The main focus of these repetitions is to show that at the subconscious level all the characters have the same thinking. Secondly, Beckett is able to reinforce his point through repetitions. Interestingly these repetitions are either followed by silence or by Burkett's stage direction leading to non-verbal action on the part of the characters. Also in a way these repetitions have rhythm and are probably the dramatic device that Beckett wanted to create in Waiting for Godot. Styan (1981:127) mentions, “Under circumstances of appalling repetition and similarity and little difference stands out vividly At its best, such drama achieves a kind of poetry and rhythm in comic form and farcical style peculiar to itself, and it is this comic method which has made theatre of the absurd more widely acceptable
Thus the sense of closure and nullity is reinforced further by the play's repetitive rhythm. Act II is a repetition of Act I. In each act, one is offered basically the same sequence the tramps reunite, wait, contrive ways of passing time, encounter Pozzo and Lucky, receive Godot's disappointing message, contemplate suicide, decide to leave and do not move. Thus the speech used by participants can itself provide the means for sequencing some part of an interaction through the use of repetition. As dramatic strategy, repetition in a stretch o dialogue is particularly fruitful given the range of possible uses to which it could be put. The poetic and aesthetic aspects of device are perhaps the strongest witness to its value an in Beckett's Waiting for Godot.
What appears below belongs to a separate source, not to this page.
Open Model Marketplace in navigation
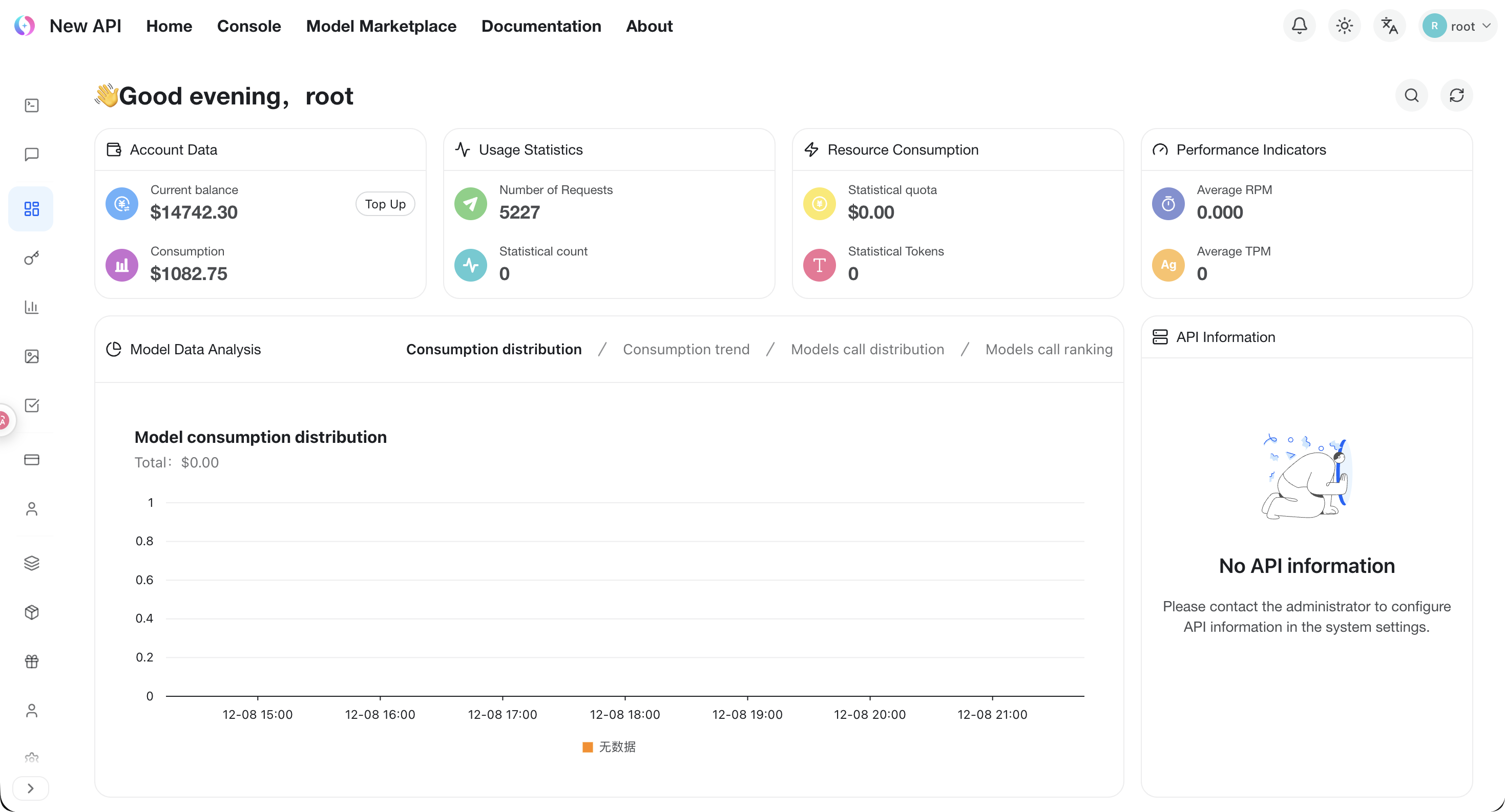 pos(381,26)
We find that the concepts of speech event and speech act are useful in understanding the development of discourse in drama. The question-answer technique, violation of the structure of speech events and repetition are a few devices of dramatic discourse discussed in this paper. Thus in one sense dramatic discourse is like the language used in day-to-day conversation. In another sense, it is different as it uses techniques that are different from the conversational discourse in normal life. However, it is clear that modern playwrights like Beckett has used the same techniques for dramatic discourse. How each playwright moulds these techniques gives him a distinct style of his own.